Background information
- Genres: Pop
- Occupation: Singer
- Instrument: Vocals
- Years active: 1980s–present
- Label: Virgin (former);
- Website: www.prettypoisonmusic.com

= Jade Starling =

American singer

Jade Starling (born January 19, 1960) is an American singer, and the lead vocalist for 1980s band Pretty Poison. She lives in New Jersey. Starling is a gay-rights activist and a supporter of same-sex marriage. She also sings songs in Spanish.

==Early life==
Starling was born in Camden, New Jersey and raised in Merchantville, New Jersey. She decided to become a performer at 5 years old after winning a singing contest. Her parents were both musicians, with her father being a jazz guitarist and her mother being a pianist. Her first name is her real name while the last name Starling is her stage name.

==Philanthropy==
Starling has worked as a gay-rights activist, performing on behalf of many gay-rights benefits including gay-rights parades and LGBTQ benefits. In 1997, her song "Let Freedom Ring" was used to help further the concept of legalizing gay marriage. She has also been active in the "Ball Community" through her work with Jay Blahnik.

==Musical career==

=== Pretty Poison===
Starling has appeared on various Billboard Charts 9 times since 1984. Topping the Dance/Club chart 3 times with 2 of those club hits crossing over to both the Pop and R&B Chart.

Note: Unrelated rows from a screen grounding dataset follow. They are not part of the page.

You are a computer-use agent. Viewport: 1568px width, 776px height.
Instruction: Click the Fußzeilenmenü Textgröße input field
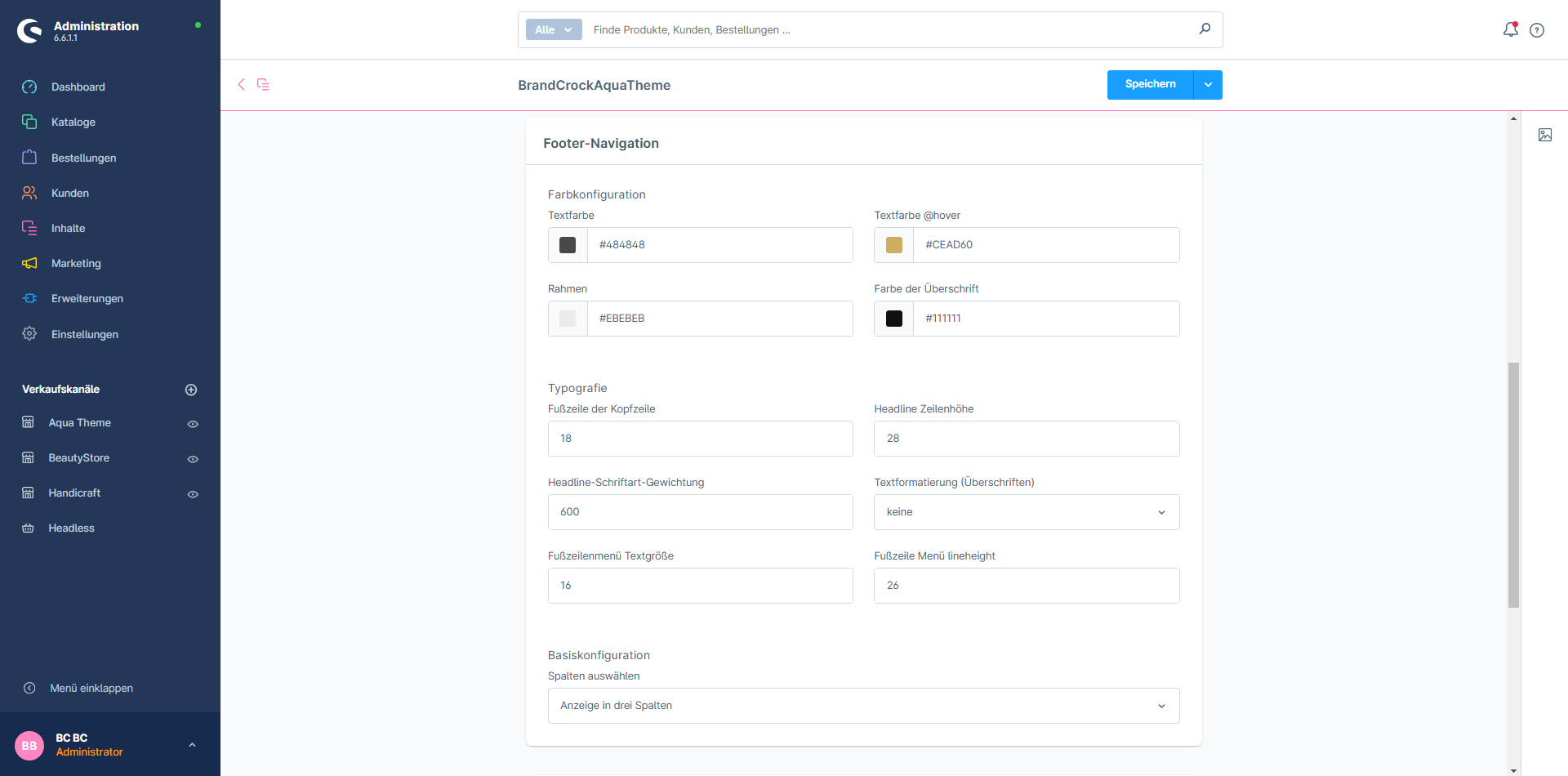(700, 586)
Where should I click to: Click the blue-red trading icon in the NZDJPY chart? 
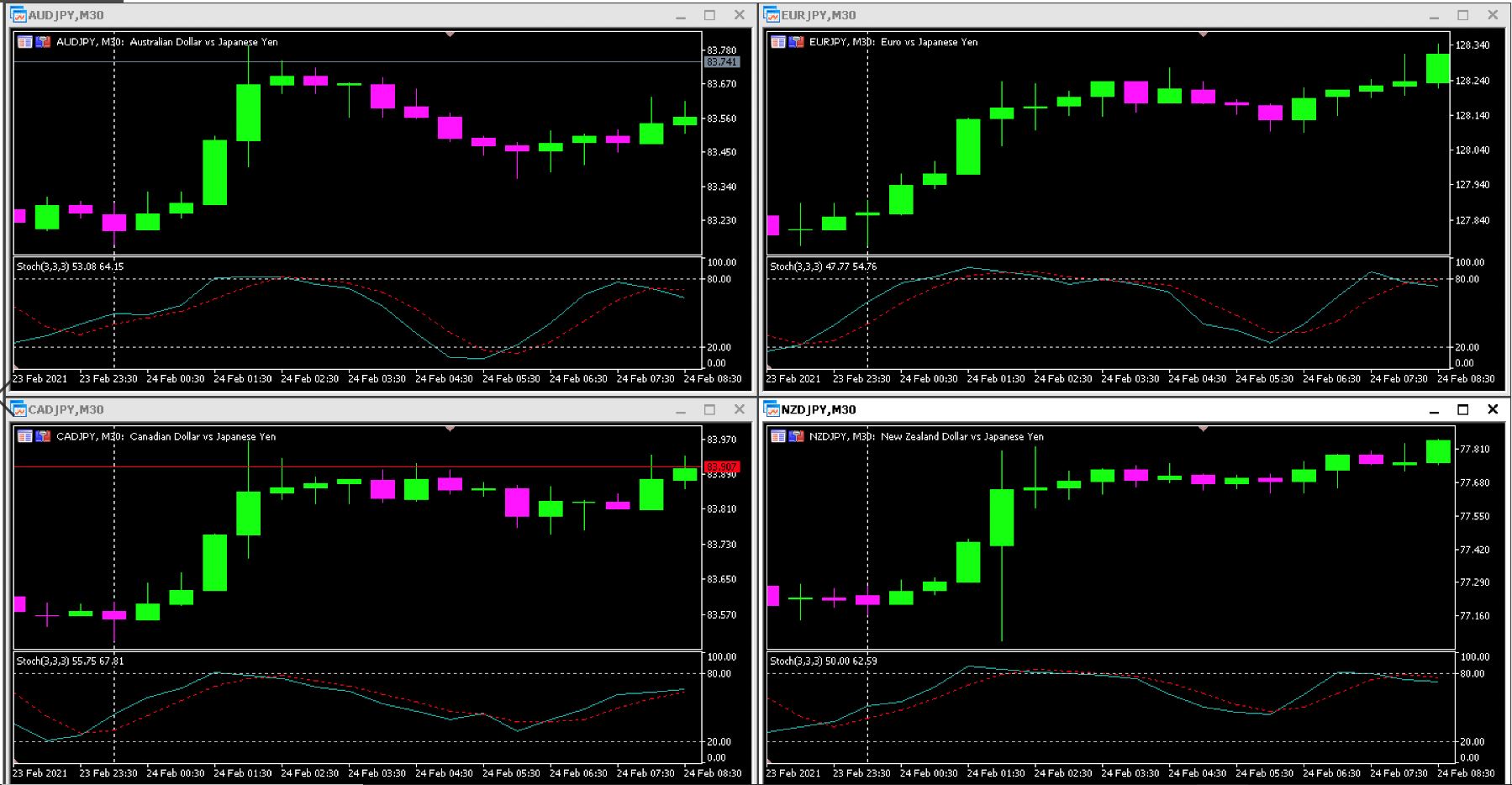(796, 436)
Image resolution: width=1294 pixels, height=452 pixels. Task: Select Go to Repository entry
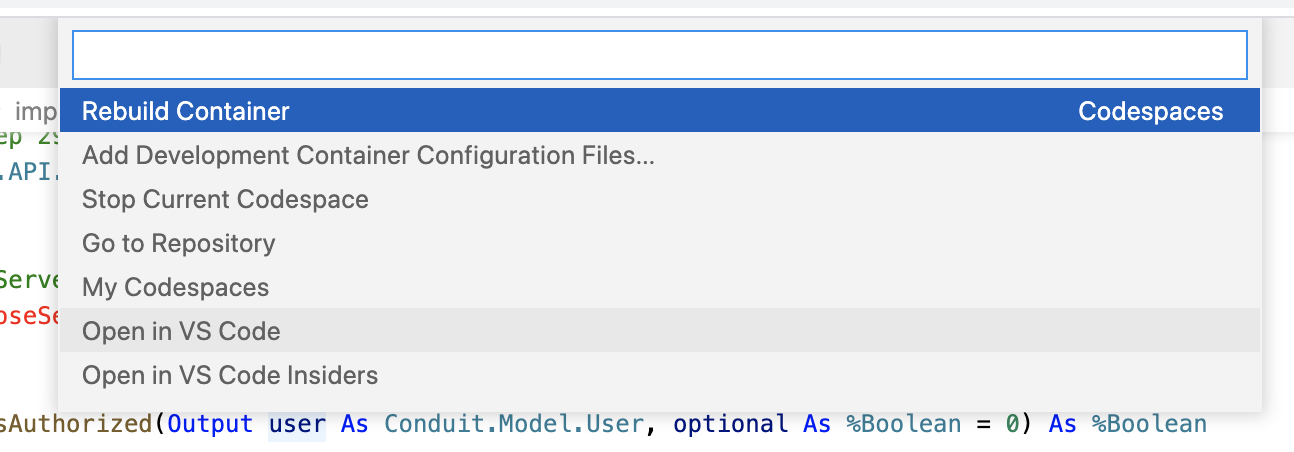(x=178, y=243)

- 1984 – "Nightime" – No. 13 Dance Svengali Records
- 1987 – "Catch Me (I'm Falling)" – No. 1 Dance, No. 8 Pop, No. 13 R&B – Svengali/Virgin
- 1988 – "Nightime" – No. 1 Dance, No. 36 Pop, No. 64 R&B
- 1997 – "Let Freedom Ring" – No. 17 Dance
- 1998 – "Catch Me 98" – No. 43 Dance
- 1998 – "My Heart Will Go On" – No. 37 Dance
- 1998 – "Honey Brown" – #41 Dance
- 2013 – "Insomniak" – No. 31 Dance
- 2014 – "Think About U" – No. 14 Dance
- 2015 – "Better & Better" – No. 3 Dance

She has released 4 LPs since 1988.
- 1988 – Catch Me I'm Falling
- 1995 – Sex in Violets - Deflowered
- 1997 – Pretty Poison's Greatest Hits Vol. 1
- 1998 – Euphoria – very rare as it was recalled shortly after its release.
- 2014 – Captive – Jade Starling solo LP

Starling has received numerous awards along with Pretty Poison founder and long time co-writer Whey Cooler.